Alguém consegue imaginar um evento mais incrível e inspirador do que ver um ente querido ser trazido de volta à vida?
Considere-se, por exemplo, o quão espantadas devem ter ficado as pessoas no tempo de Cristo ao testemunhar alguns dos seus entes queridos regressarem à vida no exacto momento da crucificação de Cristo: “Então, o véu do templo rasgou-se em dois, de alto a baixo. A terra tremeu e as rochas fenderam-se. Abriram-se os túmulos e muitos corpos de santos, que estavam mortos, ressuscitaram; e, saindo dos túmulos depois da ressurreição de Jesus, entraram na cidade santa e apareceram a muitos.” (Mt 27:50-53)
A emoção e o interesse gerados por este incrível acontecimento terão tido um impacto profundo, não só nos judeus, mas também nos seus contemporâneos. No entanto, estranhamente, nenhuma fonte fora da Bíblia regista este fenómeno surpreendente, embora os santos que ressuscitaram tenham tido muito a dizer sobre a experiência da morte, com inúmeras pessoas ansiosas por ouvir e registar os seus relatos. No mínimo, os membros da família teriam passado histórias orais às gerações futuras, mas tais relatos não existem. Uma vez que não o fizeram, talvez devêssemos considerar a possibilidade de, em vez de detalhar uma ressurreição física, a Escritura descrever em linguagem figurada uma ressurreição espiritual — uma ressurreição em que os corações de alguns judeus santos foram influenciados pela mensagem e crucificação de Cristo para se levantarem dos túmulos da “morte espiritual” (descrença) para “renascer espiritualmente” ou serem “ressuscitados” como crentes n’Ele.
Além disso, se entendermos esta ressurreição como tendo uma natureza simbólica, o que significa isto sobre a natureza da própria ressurreição de Cristo?
Cristo profetizou: “Assim como Jonas esteve no ventre da baleia, três dias e três noites, assim o Filho do Homem estará no seio da terra, três dias e três noites.” (Mt 12:40)
Estranhamente, o corpo físico de Cristo não passou “três noites no seio da terra”, pois a Bíblia diz que Cristo foi crucificado na sexta-feira e ressuscitou no domingo. Então, estaria Cristo a sugerir que o seu “corpo metafórico” seria ressuscitado? Se sim, o que poderá ser esse corpo?
O apóstolo Paulo equipara “o corpo de Cristo” aos crentes em Cristo:
“Os muitos que somos formamos um só corpo em Cristo…” (Rm 12:5)
“Vós sois o corpo de Cristo e cada um, pela sua parte, é um membro.” (1 Cor 12:27)
__________
- **Tarefas do exercício**:
1. Por favor, reescreva de forma mais breve o parágrafo da fonte que começa por "A emoção e o interesse gerados", mantendo os factos principais.
2. Transcreva da fonte o trecho que vai de "Estranhamente, o corpo" a "(1 Cor 12:27)".

- **Informação fornecida**:
__________
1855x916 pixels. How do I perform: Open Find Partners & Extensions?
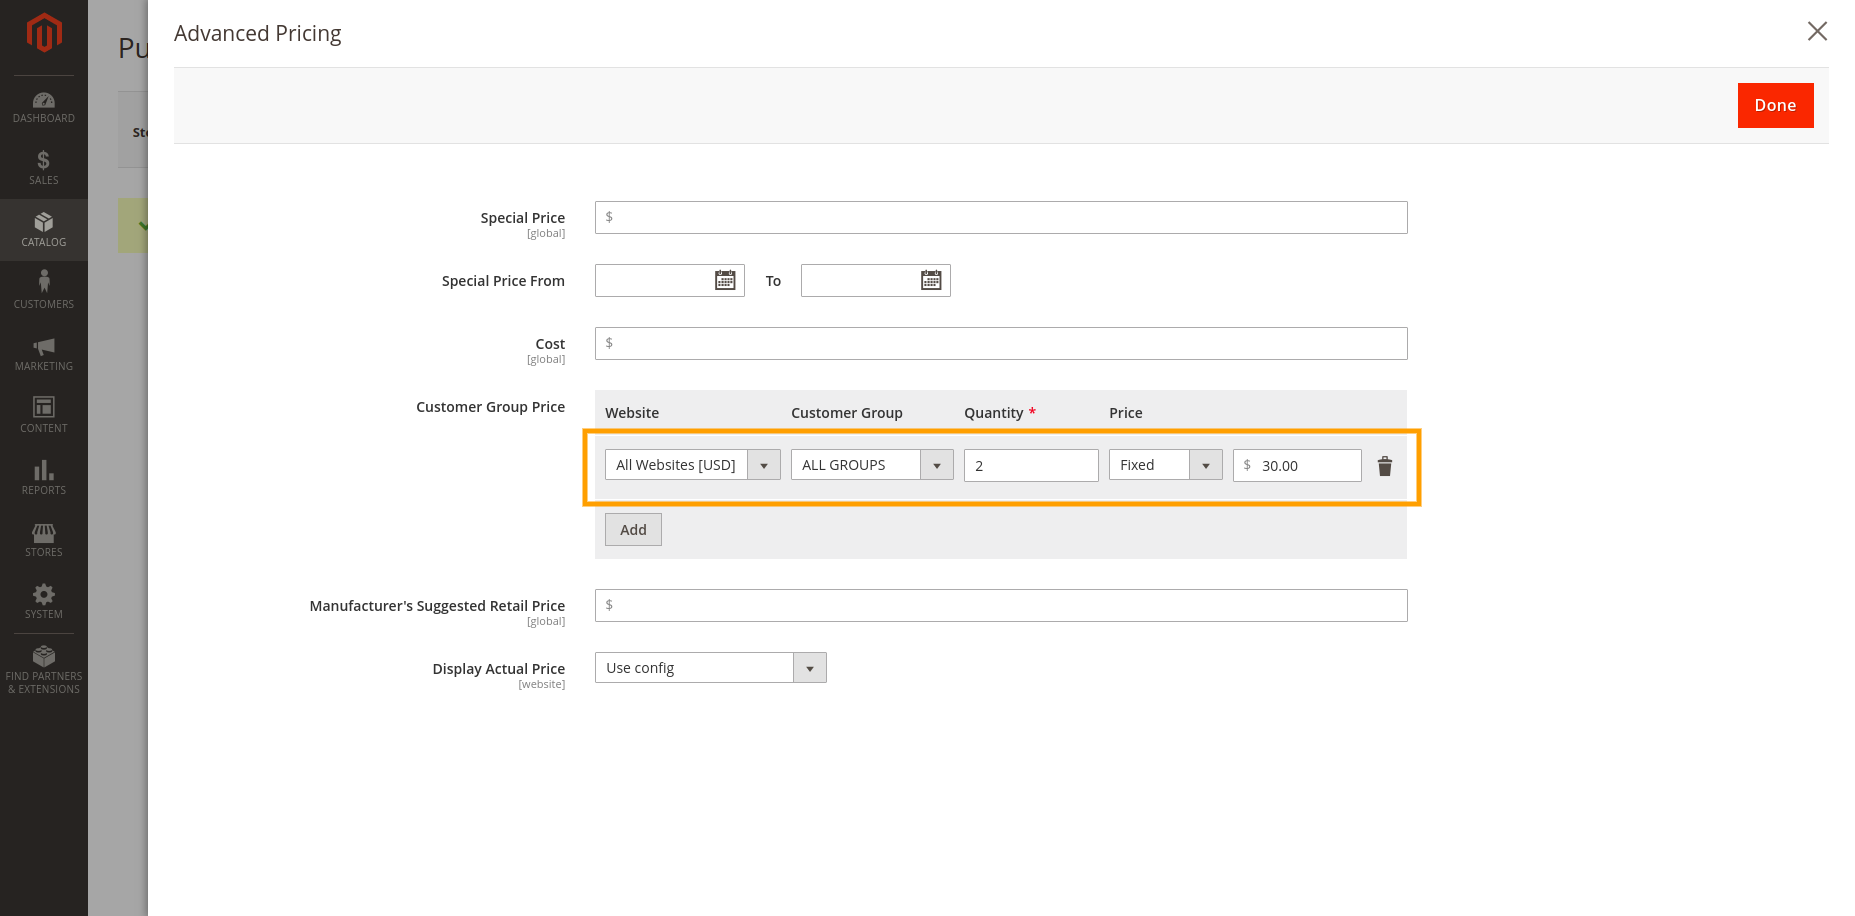click(44, 668)
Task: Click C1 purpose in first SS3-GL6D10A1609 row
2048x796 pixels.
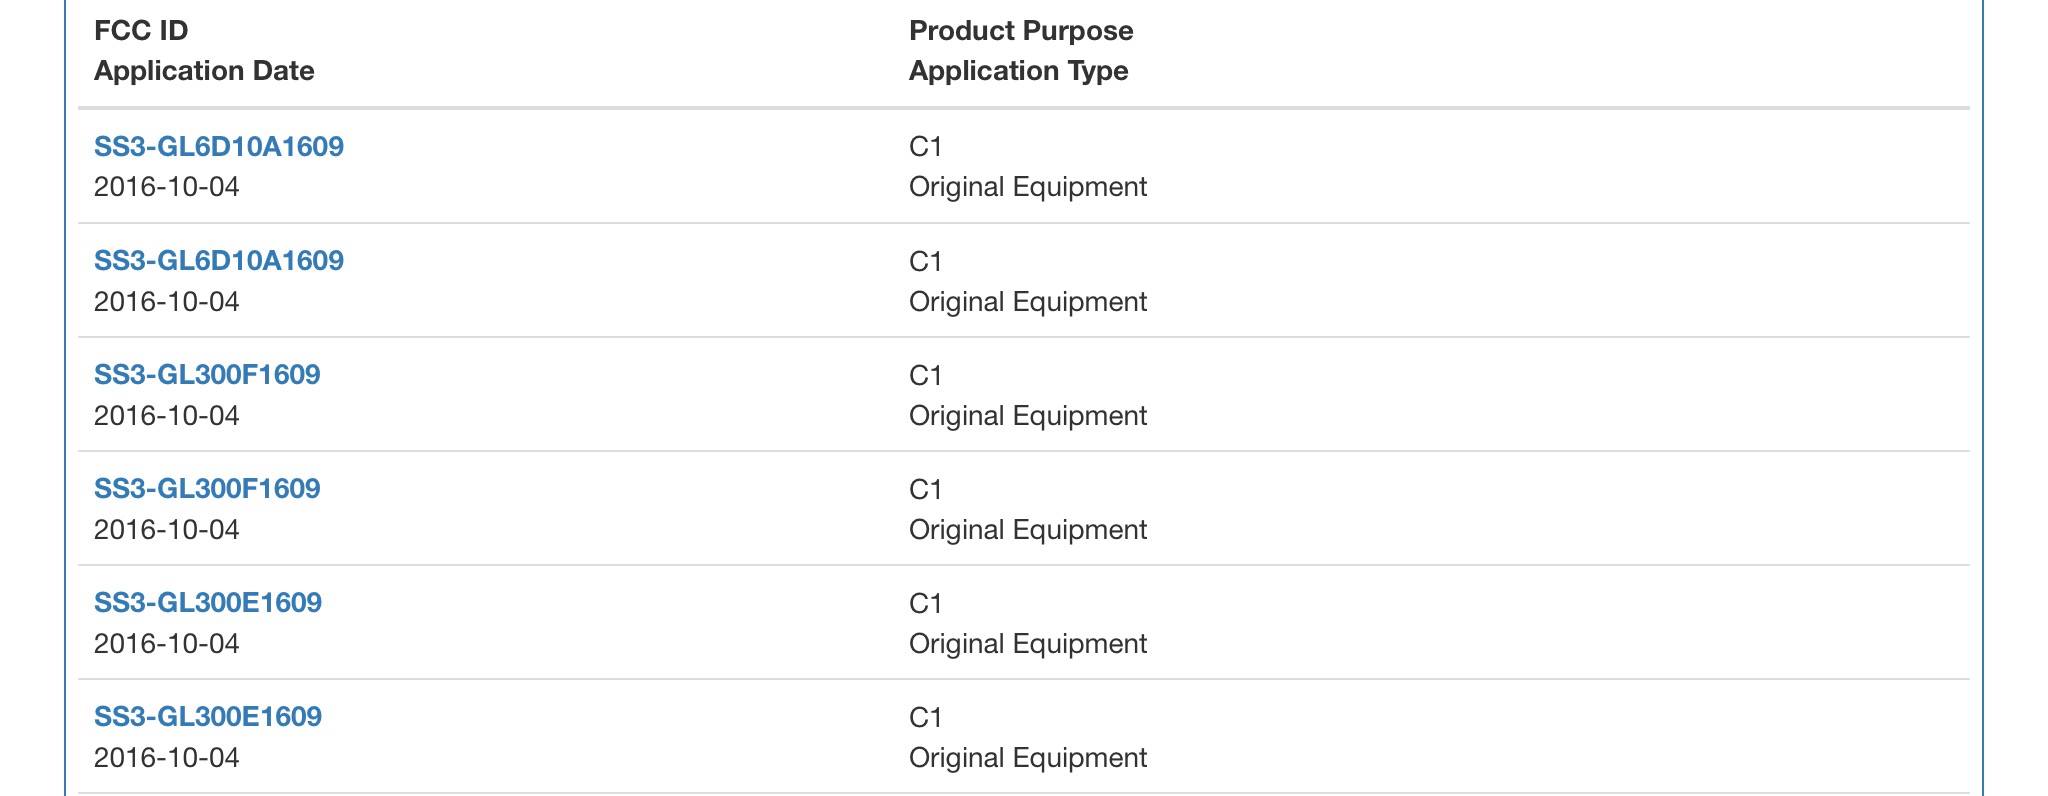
__________
- **Respostas**:
1. Um acontecimento destes teria impressionado profundamente os judeus e os seus contemporâneos. No entanto, nenhuma fonte fora da Bíblia o regista, embora os santos ressuscitados tivessem muito a contar sobre a morte e muitos quisessem ouvir e registar os seus relatos. Também não existem histórias orais transmitidas pelas famílias. Por isso, talvez a Escritura descreva em linguagem figurada uma ressurreição espiritual. Nela, a mensagem e a crucificação de Cristo levaram alguns judeus santos a sair da "morte espiritual" (descrença) e a "renascer" como crentes n'Ele.

2.
Estranhamente, o corpo físico de Cristo não passou “três noites no seio da terra”, pois a Bíblia diz que Cristo foi crucificado na sexta-feira e ressuscitou no domingo. Então, estaria Cristo a sugerir que o seu “corpo metafórico” seria ressuscitado? Se sim, o que poderá ser esse corpo?
O apóstolo Paulo equipara “o corpo de Cristo” aos crentes em Cristo:
“Os muitos que somos formamos um só corpo em Cristo…” (Rm 12:5)
“Vós sois o corpo de Cristo e cada um, pela sua parte, é um membro.” (1 Cor 12:27)